The 3f Aortic Bioprosthesis’ tubular structure includes sides that collapse in response to pressure, reproducing the functional characteristics of a native aortic valve. This design compensates for naturally occurring changes within the aortic root, which may explain a low incidence of central prosthetic regurgitation.2
Through the innovative use of three equine pericardial leaflets shaped in the form of a tube, the 3f ® Aortic Bioprosthesis preserves aortic sinuses,3 restores native stress distribution,1 and offers excellent hemodynamics.2,4,5
Preservation of Aortic Sinuses
- Maintains continuity between the annulus and the sinotubular junction
- Preserves sinus form and function without the need for a second suture line3
Native Stress Distribution
- Designed to restore native valve stress distribution to the entire aortic root1
- Unlike other commercially available tissue valves where the greatest stress is on the commissures, the 3f Aortic Bioprosthesis valve’s greatest stress is toward the semilunar “belly” of the cusps – as observed in healthy aortic valves1
- Even distribution of stresses may lead to increased durability2,6
The 3f Bioprosthesis restores healthy aortic valve stress.
- Recent studies have shown excellent hemodynamic performance with single-digit mean gradients ranging from 5 mmHg to 9 mmHg2,4,5
- Tubular design helps restore physiologic, non-turbulent transvalvular flow1
- Maintains aortic root geometry and enhances coronary perfusion7
Important Safety Information
Only physicians who have received proper training in valve repair should use this device.
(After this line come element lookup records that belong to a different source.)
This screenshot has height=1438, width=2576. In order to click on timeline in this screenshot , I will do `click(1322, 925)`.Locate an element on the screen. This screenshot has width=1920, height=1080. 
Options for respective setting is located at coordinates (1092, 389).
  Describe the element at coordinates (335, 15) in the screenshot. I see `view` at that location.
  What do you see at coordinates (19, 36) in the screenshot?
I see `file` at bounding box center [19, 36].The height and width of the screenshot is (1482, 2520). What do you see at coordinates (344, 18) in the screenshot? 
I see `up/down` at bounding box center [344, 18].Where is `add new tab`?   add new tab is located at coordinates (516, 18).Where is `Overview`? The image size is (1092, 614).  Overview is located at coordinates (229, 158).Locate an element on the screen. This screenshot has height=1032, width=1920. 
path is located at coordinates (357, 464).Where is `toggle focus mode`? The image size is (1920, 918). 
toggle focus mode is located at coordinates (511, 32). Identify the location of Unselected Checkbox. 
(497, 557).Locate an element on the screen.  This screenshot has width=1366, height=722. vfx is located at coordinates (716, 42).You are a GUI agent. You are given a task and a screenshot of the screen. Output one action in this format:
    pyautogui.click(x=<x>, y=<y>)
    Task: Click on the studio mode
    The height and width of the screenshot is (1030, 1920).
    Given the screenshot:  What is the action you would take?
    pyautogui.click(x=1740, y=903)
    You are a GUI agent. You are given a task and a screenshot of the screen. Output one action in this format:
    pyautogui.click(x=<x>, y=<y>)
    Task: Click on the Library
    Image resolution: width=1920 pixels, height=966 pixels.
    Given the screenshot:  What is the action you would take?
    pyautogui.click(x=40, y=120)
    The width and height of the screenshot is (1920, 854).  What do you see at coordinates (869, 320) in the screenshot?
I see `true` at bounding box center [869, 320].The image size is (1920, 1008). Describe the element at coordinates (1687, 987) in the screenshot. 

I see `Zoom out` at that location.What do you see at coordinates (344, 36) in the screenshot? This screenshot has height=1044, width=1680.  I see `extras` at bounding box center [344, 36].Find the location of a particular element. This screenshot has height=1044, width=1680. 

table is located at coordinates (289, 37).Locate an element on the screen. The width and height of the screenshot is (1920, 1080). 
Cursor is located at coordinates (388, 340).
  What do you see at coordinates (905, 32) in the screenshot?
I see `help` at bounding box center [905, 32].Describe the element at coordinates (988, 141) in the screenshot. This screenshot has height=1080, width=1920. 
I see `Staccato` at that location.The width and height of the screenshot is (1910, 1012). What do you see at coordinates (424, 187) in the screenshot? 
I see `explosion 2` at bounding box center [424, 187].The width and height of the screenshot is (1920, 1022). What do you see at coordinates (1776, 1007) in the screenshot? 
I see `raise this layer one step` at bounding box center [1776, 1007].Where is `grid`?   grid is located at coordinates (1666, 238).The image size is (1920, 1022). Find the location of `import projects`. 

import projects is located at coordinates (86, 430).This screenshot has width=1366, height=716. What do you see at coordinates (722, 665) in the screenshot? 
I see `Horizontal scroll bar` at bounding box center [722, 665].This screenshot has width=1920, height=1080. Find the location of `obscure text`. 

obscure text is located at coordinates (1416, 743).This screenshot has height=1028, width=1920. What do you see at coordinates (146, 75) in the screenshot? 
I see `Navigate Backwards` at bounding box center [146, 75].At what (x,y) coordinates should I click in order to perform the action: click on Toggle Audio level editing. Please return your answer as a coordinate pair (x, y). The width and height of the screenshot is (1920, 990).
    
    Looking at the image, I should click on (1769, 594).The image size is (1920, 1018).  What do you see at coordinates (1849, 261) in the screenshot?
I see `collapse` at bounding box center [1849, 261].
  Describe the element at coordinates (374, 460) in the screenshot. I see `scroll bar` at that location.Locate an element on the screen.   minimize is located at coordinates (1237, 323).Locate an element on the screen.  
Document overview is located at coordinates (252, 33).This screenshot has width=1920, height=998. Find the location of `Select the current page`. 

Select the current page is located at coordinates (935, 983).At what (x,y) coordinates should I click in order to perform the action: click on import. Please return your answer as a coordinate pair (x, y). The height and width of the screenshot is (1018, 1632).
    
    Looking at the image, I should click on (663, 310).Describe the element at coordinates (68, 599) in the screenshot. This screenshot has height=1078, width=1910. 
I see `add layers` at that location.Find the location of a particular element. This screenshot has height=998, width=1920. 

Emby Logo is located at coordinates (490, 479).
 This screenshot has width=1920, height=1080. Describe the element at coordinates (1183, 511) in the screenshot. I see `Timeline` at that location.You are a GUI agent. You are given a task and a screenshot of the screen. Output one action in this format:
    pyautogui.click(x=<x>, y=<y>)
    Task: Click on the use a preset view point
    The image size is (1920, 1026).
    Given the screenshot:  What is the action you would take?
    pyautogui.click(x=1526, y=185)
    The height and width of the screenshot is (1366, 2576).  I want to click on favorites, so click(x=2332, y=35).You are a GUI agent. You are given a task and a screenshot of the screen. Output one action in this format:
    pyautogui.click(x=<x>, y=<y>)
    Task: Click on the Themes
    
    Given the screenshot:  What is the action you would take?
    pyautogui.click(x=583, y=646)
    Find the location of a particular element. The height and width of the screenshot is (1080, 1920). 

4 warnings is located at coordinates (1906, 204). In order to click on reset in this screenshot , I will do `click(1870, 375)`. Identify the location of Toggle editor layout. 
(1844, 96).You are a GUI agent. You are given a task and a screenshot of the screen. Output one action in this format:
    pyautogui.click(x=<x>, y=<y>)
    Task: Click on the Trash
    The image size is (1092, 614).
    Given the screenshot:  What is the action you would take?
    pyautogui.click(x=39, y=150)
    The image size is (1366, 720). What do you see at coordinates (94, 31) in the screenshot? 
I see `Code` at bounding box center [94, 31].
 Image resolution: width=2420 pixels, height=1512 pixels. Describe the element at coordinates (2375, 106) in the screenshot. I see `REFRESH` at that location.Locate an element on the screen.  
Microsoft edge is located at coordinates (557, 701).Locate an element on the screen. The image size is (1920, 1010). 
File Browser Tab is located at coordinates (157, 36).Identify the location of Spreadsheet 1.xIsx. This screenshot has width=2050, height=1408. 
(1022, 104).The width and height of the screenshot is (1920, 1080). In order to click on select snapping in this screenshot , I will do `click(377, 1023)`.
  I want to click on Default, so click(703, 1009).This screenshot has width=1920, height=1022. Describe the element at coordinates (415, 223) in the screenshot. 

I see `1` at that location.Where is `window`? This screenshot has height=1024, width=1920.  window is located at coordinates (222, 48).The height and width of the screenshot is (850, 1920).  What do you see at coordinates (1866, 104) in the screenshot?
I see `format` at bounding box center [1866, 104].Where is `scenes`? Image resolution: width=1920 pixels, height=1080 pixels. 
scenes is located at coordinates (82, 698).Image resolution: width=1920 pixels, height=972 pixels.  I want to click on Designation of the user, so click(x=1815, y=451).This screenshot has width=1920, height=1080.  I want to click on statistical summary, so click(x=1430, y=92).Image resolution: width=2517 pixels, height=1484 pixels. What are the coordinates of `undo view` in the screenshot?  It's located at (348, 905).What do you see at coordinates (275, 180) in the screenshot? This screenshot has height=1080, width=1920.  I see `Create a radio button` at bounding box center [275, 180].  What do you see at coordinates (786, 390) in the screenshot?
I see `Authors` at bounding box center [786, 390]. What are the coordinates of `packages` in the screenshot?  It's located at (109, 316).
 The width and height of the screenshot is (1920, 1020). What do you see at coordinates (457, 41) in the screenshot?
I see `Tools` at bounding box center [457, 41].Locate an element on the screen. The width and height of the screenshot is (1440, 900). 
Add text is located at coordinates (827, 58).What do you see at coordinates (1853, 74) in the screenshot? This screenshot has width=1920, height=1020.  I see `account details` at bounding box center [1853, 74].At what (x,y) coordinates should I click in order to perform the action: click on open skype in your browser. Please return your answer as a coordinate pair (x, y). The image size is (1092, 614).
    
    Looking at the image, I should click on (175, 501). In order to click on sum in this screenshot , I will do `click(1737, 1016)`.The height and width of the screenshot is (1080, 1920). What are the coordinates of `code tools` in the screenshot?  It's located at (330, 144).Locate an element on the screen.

Adverse events potentially associated with the use of bioprosthetic heart valves include: angina, cardiac arrhythmia, cardiac dysrhythmias, death, endocarditis, heart failure, hemolysis, hemolytic anemia, hemorrhage (anticoagulant/antiplatelet-related), leak (transvalvular or paravalvular), myocardial infarction, nonstructural dysfunction (obstructive pannus ingrowth, suture dehiscence, inappropriate sizing, other), stroke, structural deterioration (calcification, leaflet tear, stenosis, other), thromboembolism, valve thrombosis. It is possible that these complications could lead to: reoperation, explantation, permanent disability, or death.
For additional information please refer to the Instructions for Use provided with the product or contact your local Medtronic representative.
- Cox J, Ad N, Myers K, Gharib M, Quijano RC. Tubular heart valves: A new tissue prosthesis design—Preclinical evaluation of the 3f aortic bioprosthesis. J Thoracic Surg. 2005;130:520-7.
- Pillai R, Ratnatunga C, Soon JL, et al. 3f prosthesis aortic cusp replacement: implantation technique and early results. Asian Cardiovasc Thorac Ann. 2010;18:13-16.
- Jin XY. Implications of stentless valve design and implantation techniques for aortic root geometry [abstract]. Paper presented at: Advanced Cardiac Techniques in Surgery, May 2-3, 2007; New York, NY.
- Medtronic data on file: 3f Implant Surveys
- Wendt D, Thielmann M, Buck T, et al. First clinical experience and 1-year follow-up with the sutureless 3f-Enable aortic valve prosthesis. Eur J Cardiothorac Surg. 2008;33:542-547.
- Vesely I. The influence of design on bioprosthetic valve durability. J Long Term Eff Med Implants. 2001;11(3-4):137-149.
- Bargenda S, Sirat S, Moritz A, Doss M. Five years’ clinical experience with the 3f stentless aortic bioprosthesis. South African Medical Journal. 2007;97(11):1091-1091.